La acusación fue dada a conocer por representantes del Departamento de Justicia de Estados Unidos, entre ellos el fiscal general interino Todd Blanche y fiscales federales en Miami, Florida, quienes señalaron que Castro enfrenta cargos por asesinato, conspiración para matar a ciudadanos estadounidenses y destrucción de aeronaves civiles. El anuncio se realizó en la Torre de la Libertad de Miami, un sitio emblemático para la comunidad cubana en el exilio.
Así ocurrió el derribo de las avionetas
Los hechos ocurrieron el 24 de febrero de 1996, cuando dos avionetas Cessna pertenecientes a la organización “Hermanos al Rescate” fueron interceptadas por aviones MiG de la Fuerza Aérea Cubana. Las aeronaves realizaban operaciones vinculadas a la búsqueda y rescate de balseros cubanos en el estrecho de Florida, aunque el gobierno cubano sostenía que realizaban incursiones ilegales en su espacio aéreo. El ataque provocó la muerte de Armando Alejandre Jr., Carlos Costa, Mario de la Peña y Pablo Morales.

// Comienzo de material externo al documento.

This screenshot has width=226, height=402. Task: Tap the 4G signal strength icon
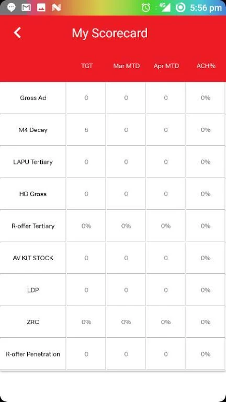pos(165,7)
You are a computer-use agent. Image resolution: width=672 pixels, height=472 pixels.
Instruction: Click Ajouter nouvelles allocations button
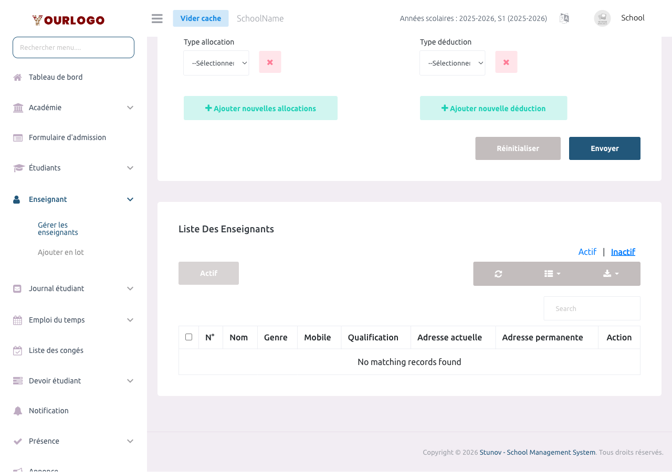pos(260,108)
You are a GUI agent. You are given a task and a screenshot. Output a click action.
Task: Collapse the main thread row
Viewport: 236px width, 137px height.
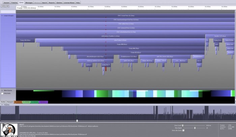(2, 15)
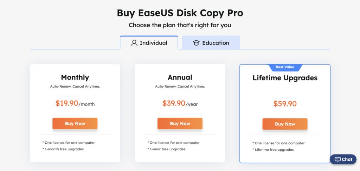Click the Best Value badge

285,67
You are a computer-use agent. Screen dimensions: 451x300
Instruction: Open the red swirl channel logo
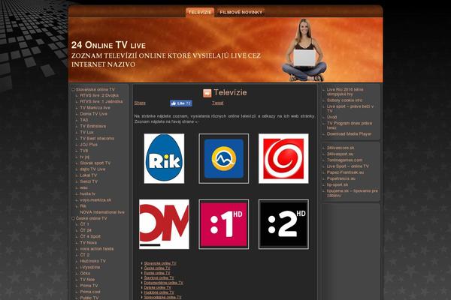click(x=283, y=158)
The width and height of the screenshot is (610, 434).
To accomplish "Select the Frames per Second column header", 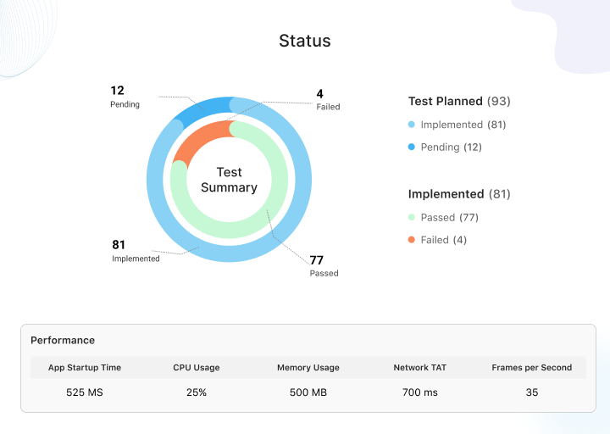I will tap(531, 368).
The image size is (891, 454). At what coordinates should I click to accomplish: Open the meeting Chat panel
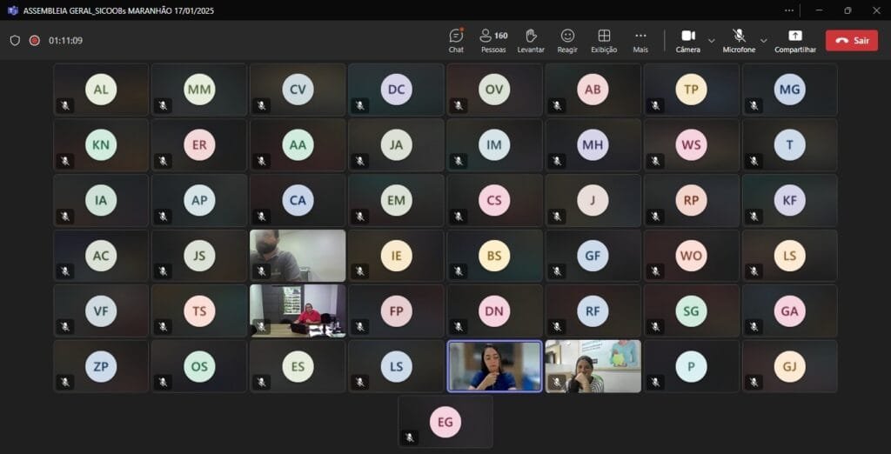(x=456, y=40)
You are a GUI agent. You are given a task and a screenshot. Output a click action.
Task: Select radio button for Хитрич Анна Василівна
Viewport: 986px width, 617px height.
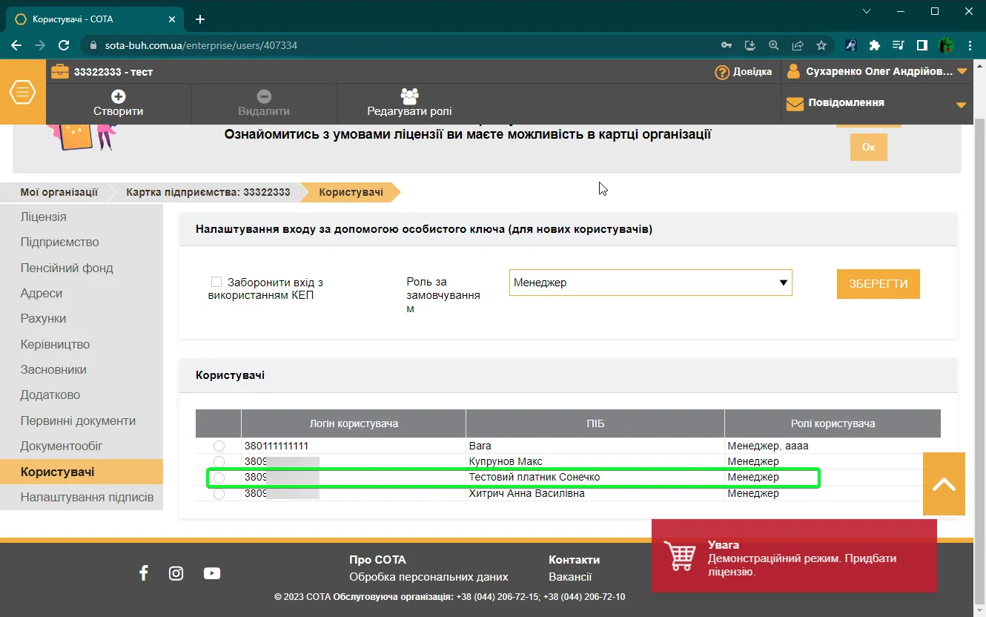[219, 494]
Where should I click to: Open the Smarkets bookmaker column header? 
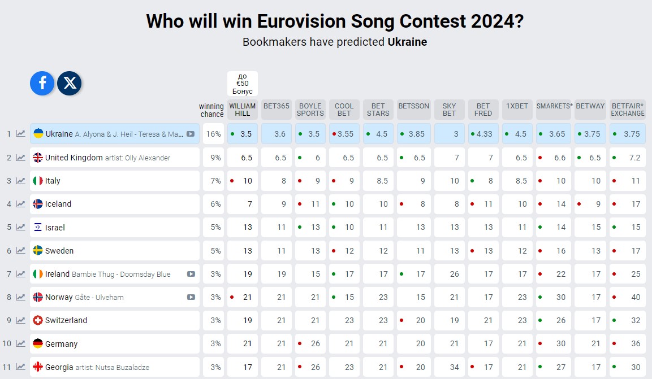tap(554, 106)
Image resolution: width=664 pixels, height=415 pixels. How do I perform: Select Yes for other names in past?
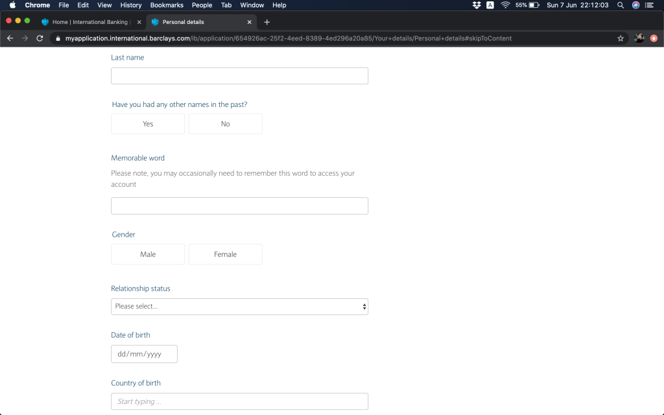[x=148, y=124]
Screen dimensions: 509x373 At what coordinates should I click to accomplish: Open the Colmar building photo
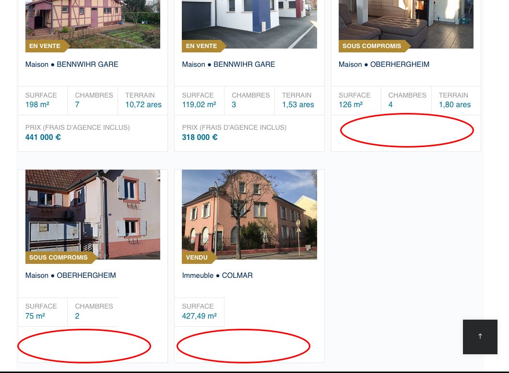pyautogui.click(x=249, y=214)
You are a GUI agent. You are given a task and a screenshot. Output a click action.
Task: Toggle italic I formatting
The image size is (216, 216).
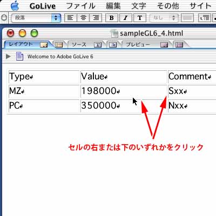(125, 18)
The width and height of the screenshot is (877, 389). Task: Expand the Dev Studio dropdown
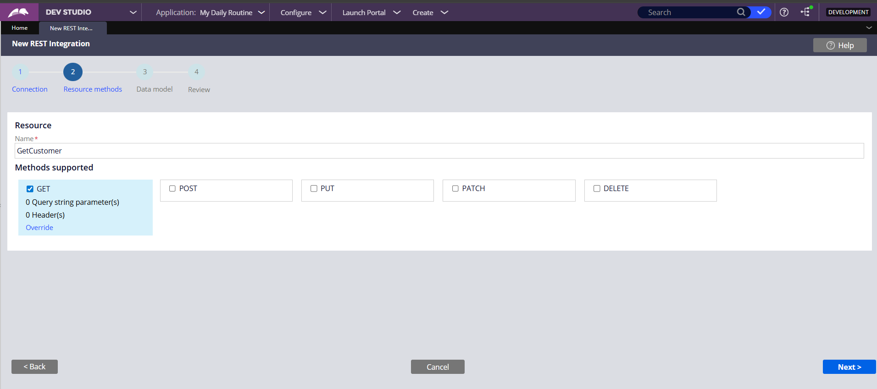click(133, 12)
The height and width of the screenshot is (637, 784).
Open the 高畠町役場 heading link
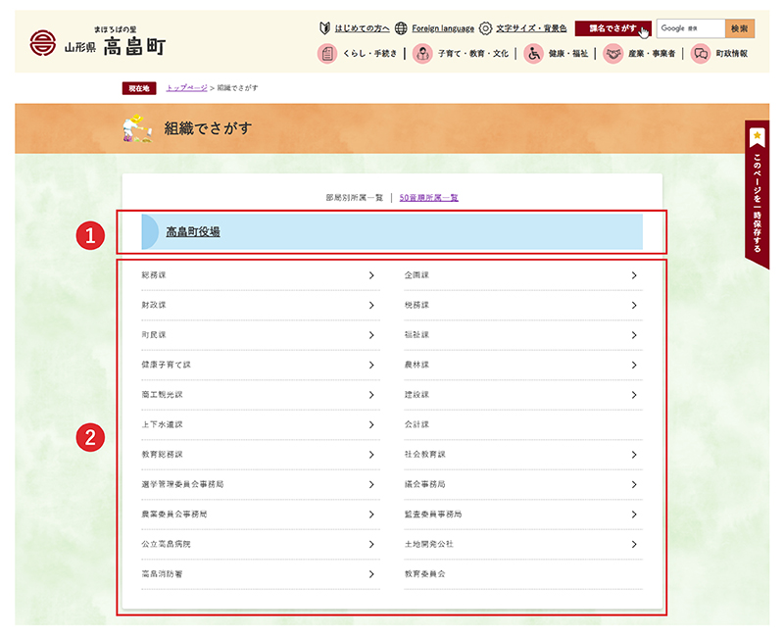tap(192, 232)
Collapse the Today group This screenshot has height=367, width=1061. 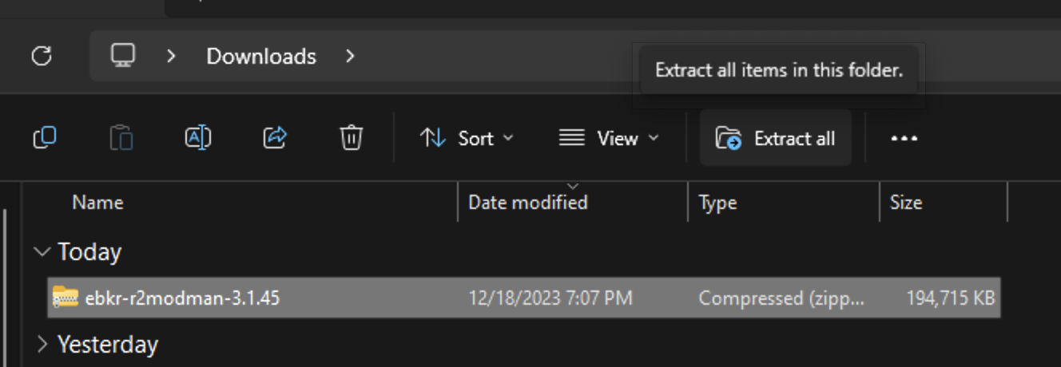[x=41, y=252]
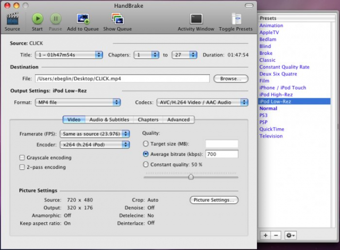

De acuerdo con la acusación estadounidense, Raúl Castro ocupaba en ese momento el cargo de Ministro de Defensa de Cuba y habría sido quien autorizó y ordenó el derribo de las aeronaves civiles. Las autoridades estadounidenses sostienen que la decisión derivó directamente en la muerte de los cuatro pilotos, lo que convirtió el caso en uno de los episodios más tensos entre Washington y La Habana en la década de los noventa.
Caso vuelve a elevar tensión
La imputación ocurre en medio de un contexto de fuerte presión política del gobierno estadounidense hacia Cuba. Diversos medios internacionales señalan que esta acción judicial forma parte de una estrategia más amplia de endurecimiento contra el régimen cubano, en momentos en que la isla enfrenta una severa crisis económica y energética.
El derribo de las avionetas de “Hermanos al Rescate” provocó en su momento condenas internacionales y una fuerte crisis diplomática entre ambos países. Organismos internacionales y autoridades estadounidenses sostuvieron que las aeronaves fueron atacadas en aguas internacionales, mientras que el gobierno cubano argumentó que habían violado su espacio aéreo. Tres décadas después, el caso vuelve al centro de la agenda política internacional con la acusación formal contra Raúl Castro.